--- DATA EXCERPTS ---
● ● ● ● ● ● ●

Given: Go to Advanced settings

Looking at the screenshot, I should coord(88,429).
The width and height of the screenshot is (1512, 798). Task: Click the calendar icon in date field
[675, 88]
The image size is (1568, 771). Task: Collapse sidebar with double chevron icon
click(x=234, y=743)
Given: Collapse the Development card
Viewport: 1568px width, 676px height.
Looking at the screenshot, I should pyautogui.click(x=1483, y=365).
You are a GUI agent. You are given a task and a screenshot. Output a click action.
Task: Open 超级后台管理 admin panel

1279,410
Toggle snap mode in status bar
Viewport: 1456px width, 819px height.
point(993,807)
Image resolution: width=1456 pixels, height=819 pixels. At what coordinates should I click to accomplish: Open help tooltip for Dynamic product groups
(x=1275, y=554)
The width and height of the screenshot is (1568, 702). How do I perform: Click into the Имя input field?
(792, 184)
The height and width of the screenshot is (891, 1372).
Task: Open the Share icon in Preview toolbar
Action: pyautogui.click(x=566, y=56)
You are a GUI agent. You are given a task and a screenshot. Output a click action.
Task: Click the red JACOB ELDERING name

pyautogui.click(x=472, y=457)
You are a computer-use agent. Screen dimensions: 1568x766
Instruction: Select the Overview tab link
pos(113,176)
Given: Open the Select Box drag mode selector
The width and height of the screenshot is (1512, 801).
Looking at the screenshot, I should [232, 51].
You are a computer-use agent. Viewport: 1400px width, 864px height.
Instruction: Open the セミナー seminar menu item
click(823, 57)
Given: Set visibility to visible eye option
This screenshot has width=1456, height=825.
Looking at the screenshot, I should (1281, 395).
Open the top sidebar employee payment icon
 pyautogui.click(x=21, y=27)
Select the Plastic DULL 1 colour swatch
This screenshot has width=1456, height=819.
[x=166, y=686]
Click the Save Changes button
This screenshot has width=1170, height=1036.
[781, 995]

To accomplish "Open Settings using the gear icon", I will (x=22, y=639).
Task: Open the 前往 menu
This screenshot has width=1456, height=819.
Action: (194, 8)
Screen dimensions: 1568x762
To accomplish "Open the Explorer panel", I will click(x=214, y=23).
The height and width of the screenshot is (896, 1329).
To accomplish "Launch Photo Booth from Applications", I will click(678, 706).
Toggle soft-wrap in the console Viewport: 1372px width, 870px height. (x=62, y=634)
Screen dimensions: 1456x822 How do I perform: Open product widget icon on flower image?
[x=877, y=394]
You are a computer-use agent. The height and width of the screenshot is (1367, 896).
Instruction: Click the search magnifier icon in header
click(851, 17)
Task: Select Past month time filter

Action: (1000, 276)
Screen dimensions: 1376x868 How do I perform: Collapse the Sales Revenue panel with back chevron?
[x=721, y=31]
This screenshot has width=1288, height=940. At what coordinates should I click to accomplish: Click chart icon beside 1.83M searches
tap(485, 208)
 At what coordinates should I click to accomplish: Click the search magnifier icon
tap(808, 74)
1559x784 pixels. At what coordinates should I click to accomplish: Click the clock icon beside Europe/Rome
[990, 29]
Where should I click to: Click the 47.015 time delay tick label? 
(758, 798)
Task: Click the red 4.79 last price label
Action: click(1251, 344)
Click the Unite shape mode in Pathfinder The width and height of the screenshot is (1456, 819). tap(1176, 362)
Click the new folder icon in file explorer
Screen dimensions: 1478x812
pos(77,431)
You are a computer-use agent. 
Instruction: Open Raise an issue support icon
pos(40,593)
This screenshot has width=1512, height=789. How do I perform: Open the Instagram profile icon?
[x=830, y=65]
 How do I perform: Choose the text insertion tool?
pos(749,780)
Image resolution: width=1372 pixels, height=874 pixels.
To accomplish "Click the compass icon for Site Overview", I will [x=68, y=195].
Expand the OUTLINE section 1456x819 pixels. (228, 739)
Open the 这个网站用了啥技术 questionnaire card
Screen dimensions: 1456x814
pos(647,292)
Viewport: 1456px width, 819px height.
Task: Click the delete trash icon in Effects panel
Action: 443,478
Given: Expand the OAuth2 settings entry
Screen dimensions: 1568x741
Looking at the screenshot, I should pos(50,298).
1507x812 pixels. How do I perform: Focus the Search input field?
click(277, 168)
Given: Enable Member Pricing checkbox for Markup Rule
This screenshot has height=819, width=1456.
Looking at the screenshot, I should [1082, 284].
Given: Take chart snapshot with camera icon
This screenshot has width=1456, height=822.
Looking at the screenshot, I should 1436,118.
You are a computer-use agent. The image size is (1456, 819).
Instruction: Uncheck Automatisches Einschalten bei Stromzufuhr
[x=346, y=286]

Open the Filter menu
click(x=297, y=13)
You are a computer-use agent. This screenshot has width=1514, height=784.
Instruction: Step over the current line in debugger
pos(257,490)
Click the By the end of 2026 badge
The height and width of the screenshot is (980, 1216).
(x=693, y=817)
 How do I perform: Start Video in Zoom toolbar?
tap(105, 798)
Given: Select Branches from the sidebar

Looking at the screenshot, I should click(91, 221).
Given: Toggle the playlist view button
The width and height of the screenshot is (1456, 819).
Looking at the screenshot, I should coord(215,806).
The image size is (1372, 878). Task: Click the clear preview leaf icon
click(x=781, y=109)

● ● ● ● ● ● ●

--- BRIEF ---
Print every record above exactly as written.

--- THE COMPLETED TASK ---
Given: Go to Advanced settings

Looking at the screenshot, I should coord(88,429).
The width and height of the screenshot is (1512, 798). Task: Click the calendar icon in date field
[675, 88]
The image size is (1568, 771). Task: Collapse sidebar with double chevron icon
click(x=234, y=743)
Given: Collapse the Development card
Viewport: 1568px width, 676px height.
Looking at the screenshot, I should pyautogui.click(x=1483, y=365).
You are a GUI agent. You are given a task and a screenshot. Output a click action.
Task: Open 超级后台管理 admin panel

1279,410
Toggle snap mode in status bar
Viewport: 1456px width, 819px height.
point(993,807)
Image resolution: width=1456 pixels, height=819 pixels. At what coordinates should I click to accomplish: Open help tooltip for Dynamic product groups
(x=1275, y=554)
The width and height of the screenshot is (1568, 702). How do I perform: Click into the Имя input field?
(792, 184)
The height and width of the screenshot is (891, 1372).
Task: Open the Share icon in Preview toolbar
Action: pyautogui.click(x=566, y=56)
You are a GUI agent. You are given a task and a screenshot. Output a click action.
Task: Click the red JACOB ELDERING name

pyautogui.click(x=472, y=457)
You are a computer-use agent. Screen dimensions: 1568x766
Instruction: Select the Overview tab link
pos(113,176)
Given: Open the Select Box drag mode selector
The width and height of the screenshot is (1512, 801).
Looking at the screenshot, I should [232, 51].
You are a computer-use agent. Viewport: 1400px width, 864px height.
Instruction: Open the セミナー seminar menu item
click(823, 57)
Given: Set visibility to visible eye option
This screenshot has width=1456, height=825.
Looking at the screenshot, I should (1281, 395).
Open the top sidebar employee payment icon
 pyautogui.click(x=21, y=27)
Select the Plastic DULL 1 colour swatch
This screenshot has width=1456, height=819.
[x=166, y=686]
Click the Save Changes button
This screenshot has width=1170, height=1036.
[781, 995]

To accomplish "Open Settings using the gear icon", I will (x=22, y=639).
Task: Open the 前往 menu
This screenshot has width=1456, height=819.
Action: (194, 8)
Screen dimensions: 1568x762
To accomplish "Open the Explorer panel", I will click(x=214, y=23).
The height and width of the screenshot is (896, 1329).
To accomplish "Launch Photo Booth from Applications", I will click(678, 706).
Toggle soft-wrap in the console Viewport: 1372px width, 870px height. (x=62, y=634)
Screen dimensions: 1456x822 How do I perform: Open product widget icon on flower image?
[x=877, y=394]
You are a computer-use agent. The height and width of the screenshot is (1367, 896).
Instruction: Click the search magnifier icon in header
click(851, 17)
Task: Select Past month time filter

Action: (1000, 276)
Screen dimensions: 1376x868 How do I perform: Collapse the Sales Revenue panel with back chevron?
[x=721, y=31]
This screenshot has width=1288, height=940. At what coordinates should I click to accomplish: Click chart icon beside 1.83M searches
tap(485, 208)
 At what coordinates should I click to accomplish: Click the search magnifier icon
tap(808, 74)
1559x784 pixels. At what coordinates should I click to accomplish: Click the clock icon beside Europe/Rome
[990, 29]
Where should I click to: Click the 47.015 time delay tick label? 
(758, 798)
Task: Click the red 4.79 last price label
Action: click(1251, 344)
Click the Unite shape mode in Pathfinder The width and height of the screenshot is (1456, 819). tap(1176, 362)
Click the new folder icon in file explorer
Screen dimensions: 1478x812
pos(77,431)
You are a computer-use agent. 
Instruction: Open Raise an issue support icon
pos(40,593)
This screenshot has width=1512, height=789. How do I perform: Open the Instagram profile icon?
[x=830, y=65]
 How do I perform: Choose the text insertion tool?
pos(749,780)
Image resolution: width=1372 pixels, height=874 pixels.
To accomplish "Click the compass icon for Site Overview", I will [x=68, y=195].
Expand the OUTLINE section 1456x819 pixels. (228, 739)
Open the 这个网站用了啥技术 questionnaire card
Screen dimensions: 1456x814
pos(647,292)
Viewport: 1456px width, 819px height.
Task: Click the delete trash icon in Effects panel
Action: 443,478
Given: Expand the OAuth2 settings entry
Screen dimensions: 1568x741
Looking at the screenshot, I should pos(50,298).
1507x812 pixels. How do I perform: Focus the Search input field?
click(277, 168)
Given: Enable Member Pricing checkbox for Markup Rule
This screenshot has height=819, width=1456.
Looking at the screenshot, I should [1082, 284].
Given: Take chart snapshot with camera icon
This screenshot has width=1456, height=822.
Looking at the screenshot, I should 1436,118.
You are a computer-use agent. The image size is (1456, 819).
Instruction: Uncheck Automatisches Einschalten bei Stromzufuhr
[x=346, y=286]

Open the Filter menu
click(x=297, y=13)
You are a computer-use agent. This screenshot has width=1514, height=784.
Instruction: Step over the current line in debugger
pos(257,490)
Click the By the end of 2026 badge
The height and width of the screenshot is (980, 1216).
(x=693, y=817)
 How do I perform: Start Video in Zoom toolbar?
tap(105, 798)
Given: Select Branches from the sidebar

Looking at the screenshot, I should click(91, 221).
Given: Toggle the playlist view button
The width and height of the screenshot is (1456, 819).
Looking at the screenshot, I should coord(215,806).
The image size is (1372, 878). Task: Click the clear preview leaf icon
click(x=781, y=109)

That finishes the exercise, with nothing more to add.